The pygmy hippopotamus resides in West Africa's dense forests and faces serious threats to its survival. Previous studies suggest that the largest population can be found in the Taï National Park, Ivory Coast. Their presence is also recorded in Guinea, Liberia, and Sierra Leone. Current rough estimates suggest just over 1000 of these animals remain in the wild. With a pivotal role in their ecosystem, these creatures disperse seeds essential for various plants and trees, which in turn support endangered monkey species. Without intervention, this species faces extinction.


The elusive nature of the pygmy hippopotamus, coupled with the dense rainforest habitat, makes research challenging. Detection dog Boyd underwent training in Blijdorp Zoo, where keepers provided scent samples from the hippopotamus. Under the guidance of Wesley Visscher, CEO of Scent Imprint Conservation Dogs, Boyd honed his skills.

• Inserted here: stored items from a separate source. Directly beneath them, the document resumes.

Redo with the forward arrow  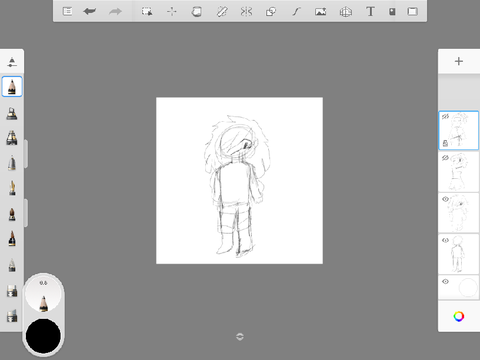115,12
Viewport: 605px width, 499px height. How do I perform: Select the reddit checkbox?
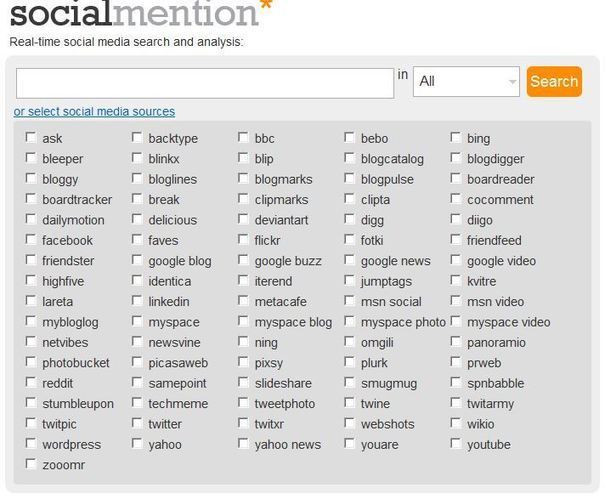pyautogui.click(x=31, y=382)
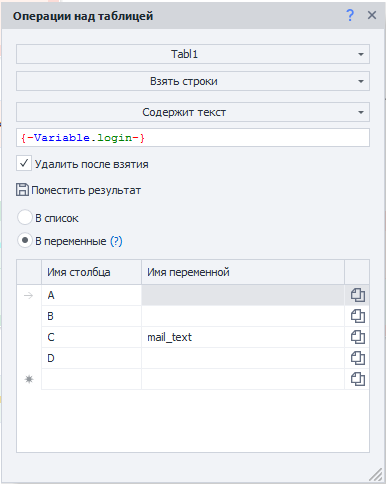Select the "В список" radio option
This screenshot has width=386, height=484.
(25, 218)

Boyd and the IBREAM team then ventured to the Ivory Coast to employ their techniques in the wild. Shortly after arriving, Boyd detected hippo scents along the Hana River. Local rangers then furthered the search on land for footprints and droppings. Boyd's expertise proved invaluable when he discovered fresher traces of the animals. Camera traps placed in these areas soon captured images of the pygmy hippos. This breakthrough facilitates easier data collection on population numbers and gender ratios, critical for the species' conservation.


Blijdorp Zoo anticipates a long-term partnership with IBREAM, proudly contributing to this conservation research. While providing financial support, the zoo also plans to continue its in-house research on the pygmy hippopotamus.


IBREAM, the Institute for Breeding Rare and Endangered African Mammals, is committed to the conservation of threatened African mammals. Their approach integrates applied and fundamental research on reproductive biology (both in the wild and zoos), conservation initiatives, and education.